COMPLETA QUANTO SEGUE
(1) Cita dal testo su Aleppo il passo che comincia con «La tragedia siriana» e finisce con «non prendono vacanze!».
(2) Traduci in inglese questa frase del testo su Aleppo: «I ricorsi politici e diplomatici, i tentativi di mediazione, sono tutti andati a vuoto.»
(3) Scrivi il seguito del testo su Aleppo, partendo dopo la sua ultima frase.

ESTRATTO DEL TESTO
....................

Aleppo come Bengasi, l'Occidente intervenga

No fly zone e aree cuscinetto per favorire la caduta di Assad


La tragedia siriana (la demenza senza scampo che si è impossessata di Bashar al Assad, l'interminabile martirio dei civili bombardati dai suoi assassini) suscita parecchi tipi di domande che la tregua estiva non deve evitare di porre.

I dittatori non prendono vacanze!

1. Bisogna intervenire?
E la «responsabilità di proteggere», che è la versione Onu dell'antica teoria della guerra giusta, si può applicare alla situazione?
La risposta è sì.
Incondizionatamente sì. O, per essere più precisi, non può essere che sì per coloro che, l'anno scorso, reputavano si applicasse al caso libico. La causa è giusta. L'intenzione è onesta. Sono i siriani stessi che - parametro essenziale - chiedono aiuto. I ricorsi politici e diplomatici, i tentativi di mediazione, sono tutti andati a vuoto. E i danni causati da un'operazione di salvataggio dei civili saranno, qualunque cosa succeda, minori dei danni causati dai cannoni a lunga portata che uccidono le città insorte. La Aleppo di oggi è la Bengasi di ieri.
I crimini che vi si perpetrano sono gli stessi che Gheddafi minacciava di compiere nella capitale della Cirenaica. E nessuno capirebbe se quanto è stato fatto in Libia per impedire un crimine annunciato, si rifiutasse di farlo in Siria, non più per impedirlo, ma per fermarlo, dal momento che è già cominciato... È una questione di coerenza. Cioè di logica. Cioè è questione di politica e di morale. La Libia lo impone.

....................

DATI FORNITI

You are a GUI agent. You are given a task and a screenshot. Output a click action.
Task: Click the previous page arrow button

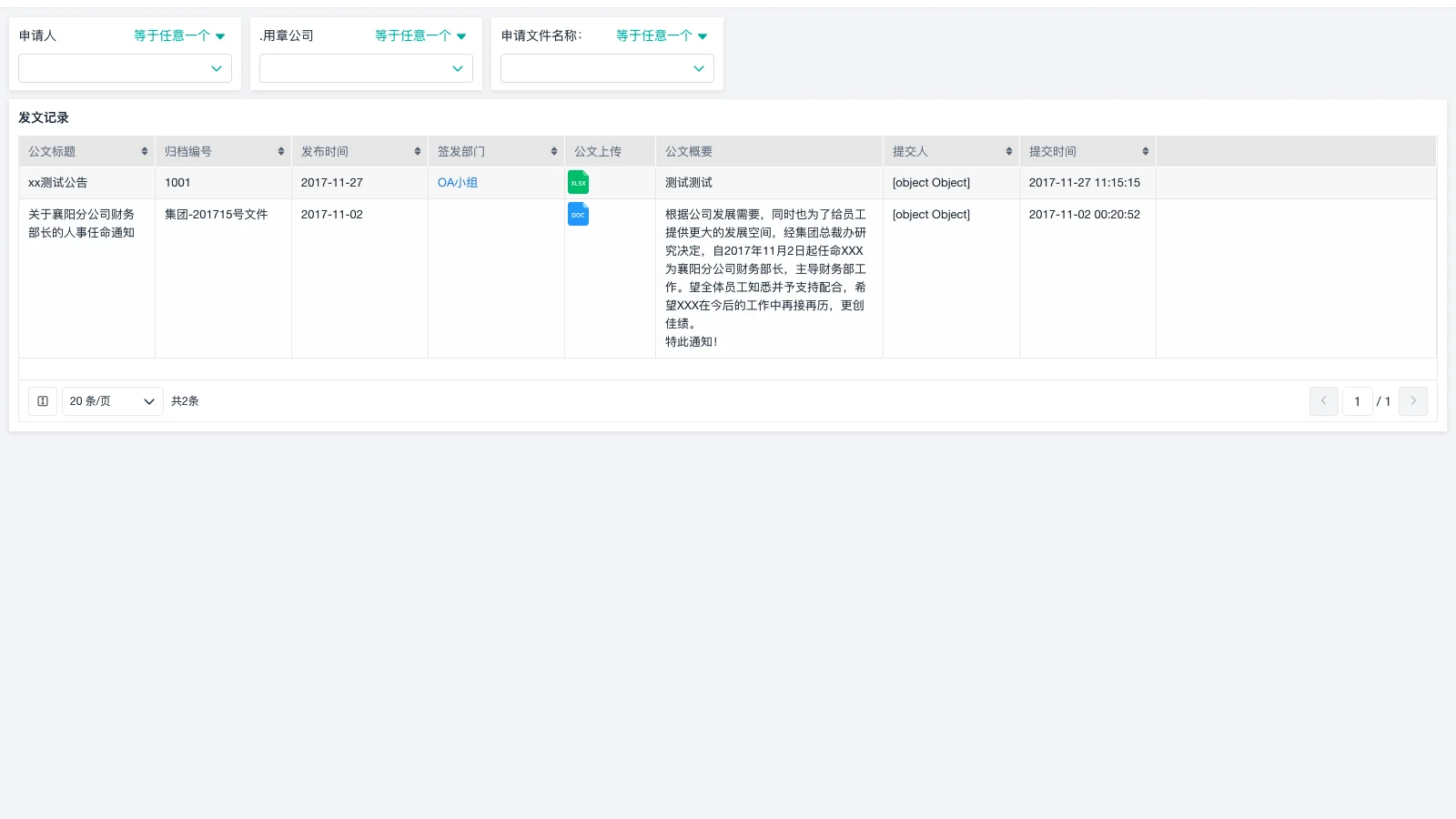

....................

RISPOSTE SCRITTE
(1)
La tragedia siriana (la demenza senza scampo che si è impossessata di Bashar al Assad, l'interminabile martirio dei civili bombardati dai suoi assassini) suscita parecchi tipi di domande che la tregua estiva non deve evitare di porre.

I dittatori non prendono vacanze!

(2) The political and diplomatic appeals, the attempts at mediation, have all come to nothing.

(3)
2. Come intervenire? E come, in particolare, trattare il veto russo e cinese? La risposta non è così complicata come pretende chi ha deciso, in anticipo, di non fare nulla. È quella che l'11 marzo 2011 diede il presidente francese Sarkozy ai rappresentanti del Consiglio nazionale di transizione che chiedevano cosa sarebbe successo se la Francia non avesse ottenuto l'adesione del Consiglio di Sicurezza: «Sarebbe una grande disgrazia; e bisognerebbe far di tutto per evitare di arrivare a quel punto; ma se non ci riusciamo, allora sarà bene mettere in piedi, con le organizzazioni regionali interessate (Lega araba, Unione africana) una istanza di inquadramento sostitutiva che permetterà comunque di agire». Poi, è la risposta indicata, il 30 maggio 2012, stavolta a proposito della Siria, dall'ambasciatrice degli Stati Uniti presso il Consiglio di Sicurezza, Susan Rice, esprimendosi dopo un'audizione di Jean-Marie Guéhenno, vice di Kofi Annan: «La comunità internazionale rischia di non aver presto altra scelta se non quella di prevedere un'azione al di fuori del piano di Kofi Annan e dell'autorità del Consiglio». Al di fuori dell'autorità del Consiglio! Proprio l'ambasciatrice americana! È una questione di diritto, stavolta. Di un emendamento del Diritto quando le sue forme positive contravvengono all'esigenza del diritto naturale e della giustizia. Il veto russo e cinese non è un argomento, è un alibi.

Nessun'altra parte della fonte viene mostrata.